■ DATA SHOWN

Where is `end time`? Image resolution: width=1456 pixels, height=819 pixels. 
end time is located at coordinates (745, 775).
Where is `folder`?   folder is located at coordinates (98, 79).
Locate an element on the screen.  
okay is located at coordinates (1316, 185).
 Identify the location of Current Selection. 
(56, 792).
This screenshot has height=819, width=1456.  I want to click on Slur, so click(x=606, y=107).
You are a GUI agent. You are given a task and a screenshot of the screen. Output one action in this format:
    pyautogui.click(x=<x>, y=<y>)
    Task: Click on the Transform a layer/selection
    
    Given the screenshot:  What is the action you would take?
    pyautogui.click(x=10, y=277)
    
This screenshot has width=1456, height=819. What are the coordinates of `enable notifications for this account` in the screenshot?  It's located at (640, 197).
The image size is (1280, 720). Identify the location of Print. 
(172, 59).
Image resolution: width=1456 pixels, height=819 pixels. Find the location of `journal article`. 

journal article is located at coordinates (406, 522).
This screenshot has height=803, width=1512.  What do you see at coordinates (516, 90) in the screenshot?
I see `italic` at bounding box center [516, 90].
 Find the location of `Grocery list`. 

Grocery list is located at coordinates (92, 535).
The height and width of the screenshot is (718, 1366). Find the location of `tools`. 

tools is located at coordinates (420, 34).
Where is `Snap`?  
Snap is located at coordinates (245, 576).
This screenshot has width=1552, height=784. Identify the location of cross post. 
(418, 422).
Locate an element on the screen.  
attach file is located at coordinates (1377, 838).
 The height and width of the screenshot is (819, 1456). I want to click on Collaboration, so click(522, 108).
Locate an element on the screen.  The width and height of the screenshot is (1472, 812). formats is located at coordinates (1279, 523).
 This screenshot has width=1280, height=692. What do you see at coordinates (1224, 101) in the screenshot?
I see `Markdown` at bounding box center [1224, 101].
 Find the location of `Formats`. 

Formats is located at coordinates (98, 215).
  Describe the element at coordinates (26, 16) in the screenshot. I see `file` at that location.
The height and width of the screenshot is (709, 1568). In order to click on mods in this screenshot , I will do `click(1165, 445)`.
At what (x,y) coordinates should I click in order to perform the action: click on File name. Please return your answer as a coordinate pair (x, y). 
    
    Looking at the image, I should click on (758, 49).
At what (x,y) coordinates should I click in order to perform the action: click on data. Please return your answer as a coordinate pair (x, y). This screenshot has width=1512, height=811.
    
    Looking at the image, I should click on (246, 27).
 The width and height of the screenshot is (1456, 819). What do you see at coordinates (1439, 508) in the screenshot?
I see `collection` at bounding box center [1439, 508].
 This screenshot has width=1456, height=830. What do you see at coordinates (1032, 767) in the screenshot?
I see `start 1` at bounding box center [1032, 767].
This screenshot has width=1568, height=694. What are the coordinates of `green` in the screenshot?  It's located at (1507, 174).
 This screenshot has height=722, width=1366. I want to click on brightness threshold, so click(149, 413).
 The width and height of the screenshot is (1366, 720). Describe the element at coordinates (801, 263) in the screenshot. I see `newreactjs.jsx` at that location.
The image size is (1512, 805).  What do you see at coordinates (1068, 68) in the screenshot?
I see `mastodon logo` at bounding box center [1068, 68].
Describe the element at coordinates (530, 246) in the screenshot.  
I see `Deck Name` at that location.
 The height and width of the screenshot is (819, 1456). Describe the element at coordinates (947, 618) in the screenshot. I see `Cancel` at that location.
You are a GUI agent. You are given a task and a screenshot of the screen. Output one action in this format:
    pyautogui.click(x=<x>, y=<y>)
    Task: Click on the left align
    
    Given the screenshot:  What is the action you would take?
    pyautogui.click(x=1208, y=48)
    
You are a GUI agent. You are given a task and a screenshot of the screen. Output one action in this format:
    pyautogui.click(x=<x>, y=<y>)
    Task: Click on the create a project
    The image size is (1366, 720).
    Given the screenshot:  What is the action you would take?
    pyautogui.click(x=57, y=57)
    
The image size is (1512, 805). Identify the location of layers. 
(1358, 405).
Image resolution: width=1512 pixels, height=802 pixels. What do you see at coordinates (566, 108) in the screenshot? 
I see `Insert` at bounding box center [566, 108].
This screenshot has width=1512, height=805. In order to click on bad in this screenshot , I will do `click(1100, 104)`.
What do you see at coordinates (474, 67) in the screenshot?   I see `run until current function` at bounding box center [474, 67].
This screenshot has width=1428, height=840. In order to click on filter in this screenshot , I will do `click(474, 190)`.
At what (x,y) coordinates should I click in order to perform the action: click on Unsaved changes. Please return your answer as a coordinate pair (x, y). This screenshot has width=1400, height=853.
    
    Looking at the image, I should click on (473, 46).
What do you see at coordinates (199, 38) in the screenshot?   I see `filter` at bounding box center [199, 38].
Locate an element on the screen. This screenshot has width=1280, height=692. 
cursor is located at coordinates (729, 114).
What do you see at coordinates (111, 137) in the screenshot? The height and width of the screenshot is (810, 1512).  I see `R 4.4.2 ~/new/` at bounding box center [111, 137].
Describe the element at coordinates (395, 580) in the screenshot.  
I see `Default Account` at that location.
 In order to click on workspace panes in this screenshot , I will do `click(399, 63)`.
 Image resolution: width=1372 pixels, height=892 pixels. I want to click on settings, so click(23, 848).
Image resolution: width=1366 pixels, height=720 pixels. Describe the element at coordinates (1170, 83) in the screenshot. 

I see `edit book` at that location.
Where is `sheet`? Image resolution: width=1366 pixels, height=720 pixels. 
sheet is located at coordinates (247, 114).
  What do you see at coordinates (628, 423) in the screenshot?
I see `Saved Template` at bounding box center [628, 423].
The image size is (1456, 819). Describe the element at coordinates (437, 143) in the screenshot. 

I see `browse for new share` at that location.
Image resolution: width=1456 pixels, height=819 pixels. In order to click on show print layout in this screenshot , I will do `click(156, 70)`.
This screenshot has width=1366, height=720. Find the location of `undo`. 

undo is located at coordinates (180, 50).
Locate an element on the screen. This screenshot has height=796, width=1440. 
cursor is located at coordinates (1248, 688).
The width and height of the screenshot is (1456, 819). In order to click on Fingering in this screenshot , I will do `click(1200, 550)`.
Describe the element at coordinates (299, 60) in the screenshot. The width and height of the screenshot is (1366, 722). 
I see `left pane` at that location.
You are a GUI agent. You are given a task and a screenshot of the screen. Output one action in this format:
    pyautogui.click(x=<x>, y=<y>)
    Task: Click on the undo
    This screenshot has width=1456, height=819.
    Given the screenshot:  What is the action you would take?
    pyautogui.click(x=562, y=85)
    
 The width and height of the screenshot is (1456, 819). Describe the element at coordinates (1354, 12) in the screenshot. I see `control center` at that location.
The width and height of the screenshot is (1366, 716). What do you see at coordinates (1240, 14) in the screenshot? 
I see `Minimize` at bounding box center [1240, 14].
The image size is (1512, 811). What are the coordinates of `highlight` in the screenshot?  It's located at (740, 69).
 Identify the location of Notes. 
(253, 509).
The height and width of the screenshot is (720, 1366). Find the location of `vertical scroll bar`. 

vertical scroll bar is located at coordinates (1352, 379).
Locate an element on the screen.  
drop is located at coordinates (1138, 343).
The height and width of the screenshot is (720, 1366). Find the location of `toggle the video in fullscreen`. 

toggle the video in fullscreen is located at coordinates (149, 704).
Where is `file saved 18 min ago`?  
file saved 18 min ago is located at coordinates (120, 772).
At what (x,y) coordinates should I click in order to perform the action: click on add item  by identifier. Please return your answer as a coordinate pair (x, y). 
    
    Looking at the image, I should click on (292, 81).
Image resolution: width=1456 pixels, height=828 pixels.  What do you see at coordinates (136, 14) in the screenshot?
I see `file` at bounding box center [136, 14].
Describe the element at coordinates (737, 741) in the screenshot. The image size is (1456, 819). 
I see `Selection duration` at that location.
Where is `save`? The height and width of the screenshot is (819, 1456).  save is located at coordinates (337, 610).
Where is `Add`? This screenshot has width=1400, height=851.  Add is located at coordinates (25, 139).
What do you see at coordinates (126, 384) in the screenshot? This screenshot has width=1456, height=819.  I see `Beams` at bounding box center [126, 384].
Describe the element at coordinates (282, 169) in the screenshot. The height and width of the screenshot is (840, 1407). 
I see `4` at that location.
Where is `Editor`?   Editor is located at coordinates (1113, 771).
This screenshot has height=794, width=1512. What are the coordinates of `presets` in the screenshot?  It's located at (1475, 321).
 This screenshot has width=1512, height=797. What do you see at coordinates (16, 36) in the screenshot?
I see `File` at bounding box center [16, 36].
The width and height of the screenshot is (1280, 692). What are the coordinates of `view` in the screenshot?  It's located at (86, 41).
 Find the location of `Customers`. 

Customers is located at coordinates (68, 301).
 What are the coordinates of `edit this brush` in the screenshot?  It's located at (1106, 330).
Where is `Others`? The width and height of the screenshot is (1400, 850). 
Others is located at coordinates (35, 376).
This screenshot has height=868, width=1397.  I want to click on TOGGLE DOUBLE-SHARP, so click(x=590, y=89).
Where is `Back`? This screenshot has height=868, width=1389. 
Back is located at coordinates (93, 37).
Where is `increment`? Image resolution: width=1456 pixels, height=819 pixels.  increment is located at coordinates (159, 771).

■ EXERCISE
Starting at the line of the records that contains "This screenshot has width=1428, height=840." and ending at the line that contains "Looking at the image, I should click on (473, 46).", write those lines out again, swapping "Unsaved changes" for "Pending changes" and changing nothing else.

■ FULL OUTPUT
This screenshot has width=1428, height=840. In order to click on filter in this screenshot , I will do `click(474, 190)`.
At what (x,y) coordinates should I click in order to perform the action: click on Pending changes. Please return your answer as a coordinate pair (x, y). This screenshot has width=1400, height=853.
    
    Looking at the image, I should click on (473, 46).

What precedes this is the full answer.